Shortly before 1 a.m. on February 14, 1999, Webb City Police Officer Travis Ost-erman (“Officer Osterman”) received a report of a loud vehicle idling in a residential area. Upon arriving at the scene, Officer Osterman observed a blue 1970s model Ford truck parked at an angle, facing a garbage dumpster, with its engine running at a fast idle. As he approached the vehicle, Officer Osterman noticed that the truck’s headlights, taillights, and brake lights were on. He found Defendant slumped over the steering wheel on the driver’s side of the vehicle. Defendant’s left hand was on the door rest and his right hand was down by his side. His left foot was on the brake pedal, his right foot was on the accelerator, and the vehicle was in park.

Officer Osterman knocked on the window to get Defendant’s attention. Defendant failed to respond, so Officer Ost-erman opened the driver’s side door. Defendant, after almost falling out of the truck, had to be assisted back into an upright position by Officer Osterman. Officer Osterman smelled a strong odor of intoxicants coming from Defendant and observed that his eyes were “glassy and watery and staring.” Inside the truck’s cab, Officer Osterman found an open container of whiskey, an open can of beer, and several unopened containers *439 of beer. After Defendant failed three field sobriety tests, Officer Osterman arrested Defendant for driving while intoxicated. After being taken to the Webb City jail, Defendant admitted that he had been drinking and that he was still under the influence of alcohol.

In a pre-trial motion, during the instruction conference, and in his motion for a judgment of acquittal or in the alternative for a new trial, Defendant asserted that the term “operate” as used in Section 577.010, RSMo 1994, was unconstitutionally vague and that the jury instruction incorporating the term was similarly vague. 1 The trial court overruled these objections. On June 23,1999, a jury returned a verdict finding Defendant guilty of the charged offense. Defendant appeals his conviction.

> _Information provided_
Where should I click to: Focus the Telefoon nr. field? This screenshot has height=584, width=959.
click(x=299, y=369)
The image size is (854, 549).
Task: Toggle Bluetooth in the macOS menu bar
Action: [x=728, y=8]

> _Work to complete_
Could you echo the Webb City arrest text from "Shortly before 1" up to and including "was in park.", word for word?

> _Full solution_
Shortly before 1 a.m. on February 14, 1999, Webb City Police Officer Travis Ost-erman (“Officer Osterman”) received a report of a loud vehicle idling in a residential area. Upon arriving at the scene, Officer Osterman observed a blue 1970s model Ford truck parked at an angle, facing a garbage dumpster, with its engine running at a fast idle. As he approached the vehicle, Officer Osterman noticed that the truck’s headlights, taillights, and brake lights were on. He found Defendant slumped over the steering wheel on the driver’s side of the vehicle. Defendant’s left hand was on the door rest and his right hand was down by his side. His left foot was on the brake pedal, his right foot was on the accelerator, and the vehicle was in park.